The Supreme Court has approved the factor of lack of remorse. See Zant v. Stephens, 462 U.S. 862, 886 n.22 (1983). "Any lawful evidence which tends to show the motive of the defendant, his lack of remorse, his general moral character, and his predisposition to commit other crimes is admissible in aggravation." Id. Lack of remorse is relevant to a determination of the appropriate and individualized sentence; the concept of lack of remorse is built into the Sentencing Guidelines, but in a capital case is not built into the sentencing process and must instead be presented to the jury by argument. United States v. Mikos, 539 F.3d 706, 718 (7th Cir. 2008). This aggravating factor "differs in principle from a penalty for failure to incriminate oneself." Id.; see United States v. Nguyen, 928 F. Supp. 1525, 1541-42 (D. Kan. 1996) (observing that there is no constitutional problem with factor of lack of remorse when shown though defendant's actions, statements, and demeanor). Neither McCluskey's silence nor his decision to proceed to trial can be used as evidence to support the lack of remorse factor; the Court previously recognized the Government's commitment to rely only on McCluskey's affirmative actions and statements. [Doc. No. 1288, filed 10/7/13, pp. 57-58]

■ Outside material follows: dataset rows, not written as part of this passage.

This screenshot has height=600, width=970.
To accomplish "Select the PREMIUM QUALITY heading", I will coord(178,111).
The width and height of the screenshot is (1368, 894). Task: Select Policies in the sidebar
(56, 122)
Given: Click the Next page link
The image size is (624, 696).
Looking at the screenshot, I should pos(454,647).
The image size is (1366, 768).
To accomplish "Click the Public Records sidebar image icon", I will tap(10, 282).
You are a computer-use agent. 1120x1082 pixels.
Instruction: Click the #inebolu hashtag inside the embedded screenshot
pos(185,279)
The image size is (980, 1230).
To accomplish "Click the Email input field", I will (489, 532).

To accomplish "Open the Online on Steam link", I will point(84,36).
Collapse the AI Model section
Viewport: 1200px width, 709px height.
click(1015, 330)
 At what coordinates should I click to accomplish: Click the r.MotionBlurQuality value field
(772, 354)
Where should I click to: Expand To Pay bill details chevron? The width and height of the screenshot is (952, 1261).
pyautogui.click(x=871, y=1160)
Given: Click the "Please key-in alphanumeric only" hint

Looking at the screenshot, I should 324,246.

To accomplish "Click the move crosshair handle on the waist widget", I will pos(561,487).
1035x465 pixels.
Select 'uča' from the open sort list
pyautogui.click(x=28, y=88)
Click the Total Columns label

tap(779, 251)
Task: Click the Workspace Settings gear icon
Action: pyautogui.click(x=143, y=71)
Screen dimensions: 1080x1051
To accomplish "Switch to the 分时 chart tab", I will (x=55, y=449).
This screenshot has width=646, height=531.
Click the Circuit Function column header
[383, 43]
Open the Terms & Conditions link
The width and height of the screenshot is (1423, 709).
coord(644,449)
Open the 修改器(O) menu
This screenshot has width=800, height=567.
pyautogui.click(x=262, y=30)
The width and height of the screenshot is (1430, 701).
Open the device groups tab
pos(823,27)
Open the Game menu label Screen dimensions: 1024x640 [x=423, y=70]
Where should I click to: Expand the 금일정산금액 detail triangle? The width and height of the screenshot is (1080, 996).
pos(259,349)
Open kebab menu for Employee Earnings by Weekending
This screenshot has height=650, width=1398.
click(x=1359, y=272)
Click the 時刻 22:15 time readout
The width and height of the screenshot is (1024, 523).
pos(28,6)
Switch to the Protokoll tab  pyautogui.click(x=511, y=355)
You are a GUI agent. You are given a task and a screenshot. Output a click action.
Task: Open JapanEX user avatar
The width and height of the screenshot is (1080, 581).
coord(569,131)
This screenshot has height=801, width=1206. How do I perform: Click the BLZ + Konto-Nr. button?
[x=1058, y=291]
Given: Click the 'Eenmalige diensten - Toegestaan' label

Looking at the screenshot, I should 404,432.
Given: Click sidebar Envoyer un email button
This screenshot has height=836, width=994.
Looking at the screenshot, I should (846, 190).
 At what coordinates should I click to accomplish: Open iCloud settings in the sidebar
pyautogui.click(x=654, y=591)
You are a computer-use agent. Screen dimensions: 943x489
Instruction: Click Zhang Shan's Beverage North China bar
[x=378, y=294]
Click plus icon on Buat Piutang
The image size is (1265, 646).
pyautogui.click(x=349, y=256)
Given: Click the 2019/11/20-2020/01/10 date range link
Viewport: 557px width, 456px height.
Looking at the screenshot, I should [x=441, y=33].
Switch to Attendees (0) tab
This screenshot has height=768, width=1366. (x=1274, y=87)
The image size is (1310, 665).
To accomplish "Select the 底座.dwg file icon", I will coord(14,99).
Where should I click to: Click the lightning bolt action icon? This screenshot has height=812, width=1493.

"Remorse means regret and contrition." Mikos, 539 F.3d at 718. A defendant exhibiting lack of remorse "is both more dangerous and less capable of incapacitation by imprisonment than is someone who genuinely regrets his misdeeds." Id. at 718-19. Gloating or boastfulness may support a finding of lack of remorse. Id. at 718; United States v. Davis, 912 F. Supp. 938, 946 (E.D. La. 1996) (concluding that defendant's alleged exultation over victim's death could not be used in support of an independent aggravating factor of lack of remorse, but could be presented in support of factor of future dangerousness). But evidence to support lack of remorse is not limited to such expressions. For instance, actions taken in disposing of a victim's body may support the lack of remorse factor. See United States v. Ortiz, 315 F.3d 873, 879 (8th Cir. 2002) (concluding that lack of remorse was shown by evidence defendant placed murder victim's body in car trunk and drove vehicle to a park and abandoned vehicle with body inside). Coldbloodedness may show lack of remorse and thus support the aggravating factor of future dangerousness. See United States v. Lujan, 603 F.3d 850, 854-55 (10th Cir. 2010) (determining that prior homicide involving "cold, calculated, and brutal conduct has a strong tendency to show Lujan has a propensity for violence and future dangerousness"); Fields, 516 F.3d at 942 (determining evidence was sufficient to support aggravating factor of future dangerousness when defendant committed "coldly calculated murder of strangers who could have been anyone"). And calculated efforts to avoid detection, conceal evidence, and mislead law enforcement may support the lack of remorse factor. See United States v. Mikos, 539 F.3d 706, 718 (7th Cir. 2008) (concluding that evidence supported lack of remorse factor, when defendant did nothing to reduce the hurt his crimes had caused but instead continued with crimes to escape conviction); United States v. Runyon, 707 F.3d 475, 498 (4th Cir. 2013) (recognizing that defendant's scheming to conceal evidence and mislead law enforcement supported lack of remorse aggravating factor).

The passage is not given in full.